Rosemead Pair Held on Pandering Charges
Four Thai women smuggled into the United States expecting to work at factory jobs instead were forced into prostitution by a Rosemead couple to earn $35,000 to cover the fee for their passage, authorities said Sunday.
Tai Pham, 23, and his wife, Suphonphan Woods, 29, were arrested by Los Angeles County sheriff’s deputies on suspicion of pandering after a search warrant was served on a four-bedroom house where the women were allegedly kept at gunpoint. The pair were being held without bail and could face additional federal and state charges, sheriff’s spokeswoman Diane Hecht said.

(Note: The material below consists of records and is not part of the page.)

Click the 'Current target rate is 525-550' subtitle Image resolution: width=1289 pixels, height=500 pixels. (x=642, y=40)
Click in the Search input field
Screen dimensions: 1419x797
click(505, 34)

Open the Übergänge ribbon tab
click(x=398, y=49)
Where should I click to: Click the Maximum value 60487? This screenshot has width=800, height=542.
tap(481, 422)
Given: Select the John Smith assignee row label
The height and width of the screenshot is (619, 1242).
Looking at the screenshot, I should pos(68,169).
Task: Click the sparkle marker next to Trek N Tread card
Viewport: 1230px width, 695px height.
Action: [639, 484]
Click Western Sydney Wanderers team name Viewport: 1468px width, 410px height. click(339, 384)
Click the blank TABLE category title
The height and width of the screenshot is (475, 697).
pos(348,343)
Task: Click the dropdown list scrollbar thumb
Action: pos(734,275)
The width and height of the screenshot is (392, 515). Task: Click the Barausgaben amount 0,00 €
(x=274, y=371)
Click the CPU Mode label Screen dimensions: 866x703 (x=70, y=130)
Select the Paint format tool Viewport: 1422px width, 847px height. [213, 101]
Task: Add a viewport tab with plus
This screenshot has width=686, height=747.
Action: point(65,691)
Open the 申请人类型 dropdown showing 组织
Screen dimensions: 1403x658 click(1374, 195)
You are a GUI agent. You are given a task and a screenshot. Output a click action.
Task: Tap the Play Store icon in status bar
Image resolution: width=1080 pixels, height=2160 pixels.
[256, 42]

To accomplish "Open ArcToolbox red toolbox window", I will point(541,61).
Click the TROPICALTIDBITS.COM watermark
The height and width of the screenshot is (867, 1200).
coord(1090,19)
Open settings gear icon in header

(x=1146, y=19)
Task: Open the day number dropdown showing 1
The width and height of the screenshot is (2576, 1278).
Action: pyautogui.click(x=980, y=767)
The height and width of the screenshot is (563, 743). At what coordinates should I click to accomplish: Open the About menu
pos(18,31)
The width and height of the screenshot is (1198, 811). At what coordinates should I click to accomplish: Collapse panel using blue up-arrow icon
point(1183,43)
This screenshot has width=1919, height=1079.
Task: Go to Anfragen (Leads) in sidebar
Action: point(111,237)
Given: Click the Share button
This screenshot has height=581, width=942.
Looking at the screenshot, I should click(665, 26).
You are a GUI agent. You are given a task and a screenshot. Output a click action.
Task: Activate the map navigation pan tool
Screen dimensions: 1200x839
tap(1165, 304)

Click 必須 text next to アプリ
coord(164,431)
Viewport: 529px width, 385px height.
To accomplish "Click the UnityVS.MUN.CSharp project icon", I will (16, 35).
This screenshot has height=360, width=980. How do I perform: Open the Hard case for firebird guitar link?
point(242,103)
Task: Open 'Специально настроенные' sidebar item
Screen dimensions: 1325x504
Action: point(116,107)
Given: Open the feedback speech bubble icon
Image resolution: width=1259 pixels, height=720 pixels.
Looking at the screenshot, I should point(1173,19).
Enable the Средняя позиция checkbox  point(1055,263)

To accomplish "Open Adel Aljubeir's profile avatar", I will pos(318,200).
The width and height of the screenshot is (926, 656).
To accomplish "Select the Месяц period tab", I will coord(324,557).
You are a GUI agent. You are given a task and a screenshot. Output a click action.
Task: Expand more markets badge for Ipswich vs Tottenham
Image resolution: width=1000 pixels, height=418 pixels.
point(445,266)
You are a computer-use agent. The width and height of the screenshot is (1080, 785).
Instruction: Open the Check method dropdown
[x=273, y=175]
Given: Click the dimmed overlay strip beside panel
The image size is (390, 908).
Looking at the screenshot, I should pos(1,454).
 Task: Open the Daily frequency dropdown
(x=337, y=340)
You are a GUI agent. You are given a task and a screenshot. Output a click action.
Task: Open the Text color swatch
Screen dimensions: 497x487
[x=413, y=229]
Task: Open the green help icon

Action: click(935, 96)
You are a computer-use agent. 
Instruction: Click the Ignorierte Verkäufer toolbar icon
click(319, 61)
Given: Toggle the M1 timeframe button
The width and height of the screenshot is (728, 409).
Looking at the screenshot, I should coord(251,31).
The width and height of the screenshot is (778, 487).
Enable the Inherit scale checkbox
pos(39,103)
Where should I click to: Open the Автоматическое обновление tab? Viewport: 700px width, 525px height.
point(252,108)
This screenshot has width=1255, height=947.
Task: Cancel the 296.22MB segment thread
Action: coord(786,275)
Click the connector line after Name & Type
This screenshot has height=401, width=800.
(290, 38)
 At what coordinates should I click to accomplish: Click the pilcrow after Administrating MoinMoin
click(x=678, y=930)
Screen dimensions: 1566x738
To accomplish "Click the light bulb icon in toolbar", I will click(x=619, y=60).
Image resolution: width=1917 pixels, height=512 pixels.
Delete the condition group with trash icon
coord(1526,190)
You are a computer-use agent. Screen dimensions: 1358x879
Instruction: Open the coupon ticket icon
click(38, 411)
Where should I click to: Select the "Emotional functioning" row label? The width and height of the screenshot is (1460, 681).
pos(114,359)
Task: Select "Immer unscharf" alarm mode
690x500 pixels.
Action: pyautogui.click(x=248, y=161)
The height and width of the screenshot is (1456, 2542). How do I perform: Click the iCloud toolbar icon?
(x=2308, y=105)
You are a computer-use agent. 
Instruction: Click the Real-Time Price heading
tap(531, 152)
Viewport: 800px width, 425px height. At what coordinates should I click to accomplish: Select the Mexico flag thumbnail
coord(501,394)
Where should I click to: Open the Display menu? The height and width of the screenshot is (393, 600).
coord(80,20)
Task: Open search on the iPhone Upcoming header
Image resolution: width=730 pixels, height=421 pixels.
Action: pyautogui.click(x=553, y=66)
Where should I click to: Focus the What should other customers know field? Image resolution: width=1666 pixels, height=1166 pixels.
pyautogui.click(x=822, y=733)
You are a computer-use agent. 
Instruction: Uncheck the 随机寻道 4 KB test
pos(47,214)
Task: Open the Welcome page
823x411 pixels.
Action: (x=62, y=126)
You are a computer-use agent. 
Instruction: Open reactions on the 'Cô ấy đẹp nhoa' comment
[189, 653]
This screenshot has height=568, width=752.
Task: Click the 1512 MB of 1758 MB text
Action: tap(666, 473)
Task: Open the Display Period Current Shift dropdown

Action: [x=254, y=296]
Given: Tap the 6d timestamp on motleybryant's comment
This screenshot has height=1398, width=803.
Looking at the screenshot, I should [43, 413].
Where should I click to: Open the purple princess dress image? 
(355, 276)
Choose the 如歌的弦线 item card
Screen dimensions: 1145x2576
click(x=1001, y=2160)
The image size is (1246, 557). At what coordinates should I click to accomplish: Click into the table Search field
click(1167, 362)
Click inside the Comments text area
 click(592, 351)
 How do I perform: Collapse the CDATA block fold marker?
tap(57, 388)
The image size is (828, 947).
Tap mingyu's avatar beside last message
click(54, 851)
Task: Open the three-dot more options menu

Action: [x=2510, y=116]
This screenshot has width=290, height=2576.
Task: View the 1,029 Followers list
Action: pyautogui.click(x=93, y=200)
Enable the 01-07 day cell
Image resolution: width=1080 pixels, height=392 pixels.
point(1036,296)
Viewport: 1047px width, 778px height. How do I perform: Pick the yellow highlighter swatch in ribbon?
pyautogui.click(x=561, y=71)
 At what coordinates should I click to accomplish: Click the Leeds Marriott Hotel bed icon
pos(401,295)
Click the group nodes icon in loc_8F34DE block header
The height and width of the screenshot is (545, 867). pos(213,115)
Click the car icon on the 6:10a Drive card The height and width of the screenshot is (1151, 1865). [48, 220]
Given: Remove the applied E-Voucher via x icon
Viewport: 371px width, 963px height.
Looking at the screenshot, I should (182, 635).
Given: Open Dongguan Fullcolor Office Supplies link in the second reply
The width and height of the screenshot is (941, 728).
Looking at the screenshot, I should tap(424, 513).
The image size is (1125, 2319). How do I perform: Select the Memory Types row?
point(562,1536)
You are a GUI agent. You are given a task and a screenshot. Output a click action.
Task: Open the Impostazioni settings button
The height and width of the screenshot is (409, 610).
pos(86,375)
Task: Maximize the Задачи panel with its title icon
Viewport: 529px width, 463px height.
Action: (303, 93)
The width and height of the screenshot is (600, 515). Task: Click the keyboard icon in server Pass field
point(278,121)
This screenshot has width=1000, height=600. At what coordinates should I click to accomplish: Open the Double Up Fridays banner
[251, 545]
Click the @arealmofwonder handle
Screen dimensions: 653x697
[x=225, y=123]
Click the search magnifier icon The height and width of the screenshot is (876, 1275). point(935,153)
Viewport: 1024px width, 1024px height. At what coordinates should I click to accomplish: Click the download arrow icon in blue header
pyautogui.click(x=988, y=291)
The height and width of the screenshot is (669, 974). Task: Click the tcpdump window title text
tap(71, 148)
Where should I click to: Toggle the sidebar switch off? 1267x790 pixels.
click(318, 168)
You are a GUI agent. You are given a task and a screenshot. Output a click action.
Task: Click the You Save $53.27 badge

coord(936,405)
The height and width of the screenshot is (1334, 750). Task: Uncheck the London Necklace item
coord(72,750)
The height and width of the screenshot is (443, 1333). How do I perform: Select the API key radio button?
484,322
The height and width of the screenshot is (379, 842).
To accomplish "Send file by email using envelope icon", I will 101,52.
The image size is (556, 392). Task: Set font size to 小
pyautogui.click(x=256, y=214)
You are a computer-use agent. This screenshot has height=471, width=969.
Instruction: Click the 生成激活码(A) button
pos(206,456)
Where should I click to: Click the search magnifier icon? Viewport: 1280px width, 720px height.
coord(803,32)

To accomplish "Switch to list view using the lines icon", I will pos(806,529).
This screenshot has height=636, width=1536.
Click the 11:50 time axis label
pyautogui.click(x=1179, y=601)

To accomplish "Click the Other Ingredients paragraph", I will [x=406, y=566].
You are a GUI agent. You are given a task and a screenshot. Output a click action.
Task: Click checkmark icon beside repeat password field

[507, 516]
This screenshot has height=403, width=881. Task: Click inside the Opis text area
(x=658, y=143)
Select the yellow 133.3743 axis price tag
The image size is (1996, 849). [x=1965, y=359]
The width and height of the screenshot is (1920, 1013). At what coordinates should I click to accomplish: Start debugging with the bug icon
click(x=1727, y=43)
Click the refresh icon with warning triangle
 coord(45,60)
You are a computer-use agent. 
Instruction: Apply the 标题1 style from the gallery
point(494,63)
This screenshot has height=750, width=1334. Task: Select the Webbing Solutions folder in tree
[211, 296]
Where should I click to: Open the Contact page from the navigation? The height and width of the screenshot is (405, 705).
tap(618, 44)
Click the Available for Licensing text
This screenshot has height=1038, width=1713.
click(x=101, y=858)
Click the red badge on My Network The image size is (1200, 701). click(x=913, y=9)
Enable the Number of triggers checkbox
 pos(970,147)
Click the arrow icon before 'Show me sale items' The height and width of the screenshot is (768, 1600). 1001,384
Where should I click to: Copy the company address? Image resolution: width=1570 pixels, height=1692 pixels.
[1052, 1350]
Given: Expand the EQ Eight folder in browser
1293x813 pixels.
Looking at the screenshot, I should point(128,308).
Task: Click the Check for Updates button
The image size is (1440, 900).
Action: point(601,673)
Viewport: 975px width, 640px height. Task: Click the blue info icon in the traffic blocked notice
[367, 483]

The women, who are between 22 and 26, had their passports confiscated by their captors and were held at the Rosemead home, which was “completely locked up with guards,” Hecht said.
The women, who were reportedly in good condition, were no longer at the house Sunday and neighbors seemed unaware of the activities alleged to have occurred there. Sheriff’s officials and representatives of the Immigration and Naturalization Service said they did not know where the women, who were in the country illegally, were staying.
“They are not in custody,” said sheriff’s spokesman Angie McLaughlin. “They are being taken care of.”
Investigators believe five other women were brought over in the same manner and either paid off their captors or escaped, Hecht said.